Even if corporations now tend to dominate the industry, and the corporations become fewer and ever-larger, Katz argues this has not diminished the contribution of individuals or the opportunities available to them, it has merely changed the nature of their involvement; the innovators now focus on the way you bring people into the sport and the technology you use with the sport.

"In equipment, you see tonnes of small companies doing amazing things with new equipment and apparel, and the apps that people are putting out there that skiers and riders can use.

"With equipment, which of course started with Jake Burton (and the development of snowboards), that jump started our sport, all of the athletes doing amazing tricks and new things, that's all given our sport real oomph and power.

"The entire advent of action sports on-mountain and terrain parks and freestyle skiing and snowboarding, I don't think it's big companies that have invented all that.

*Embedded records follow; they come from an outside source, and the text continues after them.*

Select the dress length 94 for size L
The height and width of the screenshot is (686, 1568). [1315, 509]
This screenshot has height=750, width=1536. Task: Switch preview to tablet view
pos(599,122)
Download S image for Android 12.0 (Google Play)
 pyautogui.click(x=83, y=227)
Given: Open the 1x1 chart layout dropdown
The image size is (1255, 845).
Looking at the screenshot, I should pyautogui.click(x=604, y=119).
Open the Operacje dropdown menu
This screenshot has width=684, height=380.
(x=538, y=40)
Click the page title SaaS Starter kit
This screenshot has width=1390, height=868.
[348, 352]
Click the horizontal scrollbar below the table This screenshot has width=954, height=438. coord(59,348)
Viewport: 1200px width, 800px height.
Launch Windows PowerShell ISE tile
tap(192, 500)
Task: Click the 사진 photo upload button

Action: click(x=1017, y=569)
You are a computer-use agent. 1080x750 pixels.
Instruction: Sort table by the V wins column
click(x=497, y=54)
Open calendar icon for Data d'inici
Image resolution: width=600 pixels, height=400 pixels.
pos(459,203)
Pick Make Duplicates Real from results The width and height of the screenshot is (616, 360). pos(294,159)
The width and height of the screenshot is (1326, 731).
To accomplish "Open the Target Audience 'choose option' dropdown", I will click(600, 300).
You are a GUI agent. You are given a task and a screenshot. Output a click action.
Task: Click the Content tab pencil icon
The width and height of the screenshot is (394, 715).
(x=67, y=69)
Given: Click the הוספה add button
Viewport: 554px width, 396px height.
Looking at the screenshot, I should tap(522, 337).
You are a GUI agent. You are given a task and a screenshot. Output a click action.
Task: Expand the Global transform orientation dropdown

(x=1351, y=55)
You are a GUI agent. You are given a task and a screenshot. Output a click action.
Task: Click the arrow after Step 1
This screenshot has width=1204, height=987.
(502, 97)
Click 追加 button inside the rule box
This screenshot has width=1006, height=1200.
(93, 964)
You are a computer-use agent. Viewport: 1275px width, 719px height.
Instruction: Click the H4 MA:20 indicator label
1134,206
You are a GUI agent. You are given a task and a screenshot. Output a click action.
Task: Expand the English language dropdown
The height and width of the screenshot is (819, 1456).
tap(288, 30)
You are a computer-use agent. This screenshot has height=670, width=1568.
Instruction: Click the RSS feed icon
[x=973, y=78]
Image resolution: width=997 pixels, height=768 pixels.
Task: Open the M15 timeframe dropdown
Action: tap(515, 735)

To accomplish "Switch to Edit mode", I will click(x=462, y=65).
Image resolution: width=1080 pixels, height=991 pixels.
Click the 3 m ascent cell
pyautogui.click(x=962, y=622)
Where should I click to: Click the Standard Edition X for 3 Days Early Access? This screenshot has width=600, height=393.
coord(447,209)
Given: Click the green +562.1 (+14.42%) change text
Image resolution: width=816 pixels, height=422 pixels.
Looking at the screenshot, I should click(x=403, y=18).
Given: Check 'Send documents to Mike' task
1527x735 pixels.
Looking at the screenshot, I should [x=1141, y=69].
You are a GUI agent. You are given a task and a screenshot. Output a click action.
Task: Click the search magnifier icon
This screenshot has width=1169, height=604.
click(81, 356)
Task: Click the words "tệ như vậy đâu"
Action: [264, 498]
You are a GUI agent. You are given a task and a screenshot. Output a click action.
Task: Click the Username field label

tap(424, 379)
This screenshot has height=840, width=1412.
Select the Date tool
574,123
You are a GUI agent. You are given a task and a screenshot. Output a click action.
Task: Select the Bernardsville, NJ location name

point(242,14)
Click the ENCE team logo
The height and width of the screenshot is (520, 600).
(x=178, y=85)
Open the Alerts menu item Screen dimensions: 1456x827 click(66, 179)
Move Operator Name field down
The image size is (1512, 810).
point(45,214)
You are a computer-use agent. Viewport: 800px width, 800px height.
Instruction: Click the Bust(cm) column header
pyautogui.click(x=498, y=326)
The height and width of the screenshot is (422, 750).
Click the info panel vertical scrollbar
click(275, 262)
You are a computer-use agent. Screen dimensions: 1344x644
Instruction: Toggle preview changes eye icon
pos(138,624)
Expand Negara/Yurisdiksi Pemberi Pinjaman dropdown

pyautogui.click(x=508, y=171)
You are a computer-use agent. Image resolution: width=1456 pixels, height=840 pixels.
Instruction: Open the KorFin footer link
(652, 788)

It's where the individual shines and that's kept the sport lively and relevant, especially to the younger generation."

The flip side of the "stay small" coin is that without scale, there is insufficient capital to invest in infrastructure and snow making and snow grooming technologies.

"One of the challenges for our industry has been weather fluctuations and I think having some geographic diversity and stability (has allowed us to) be able to invest and take risk.

"That's one of the things that our company and others have been able to do, whereas it was becoming harder and harder for individual resorts to be able to be the innovators because many of them were a little too nervous to take risk," Katz said.

"The key is for us not to lose sight of our own history and the core things that make the sport special."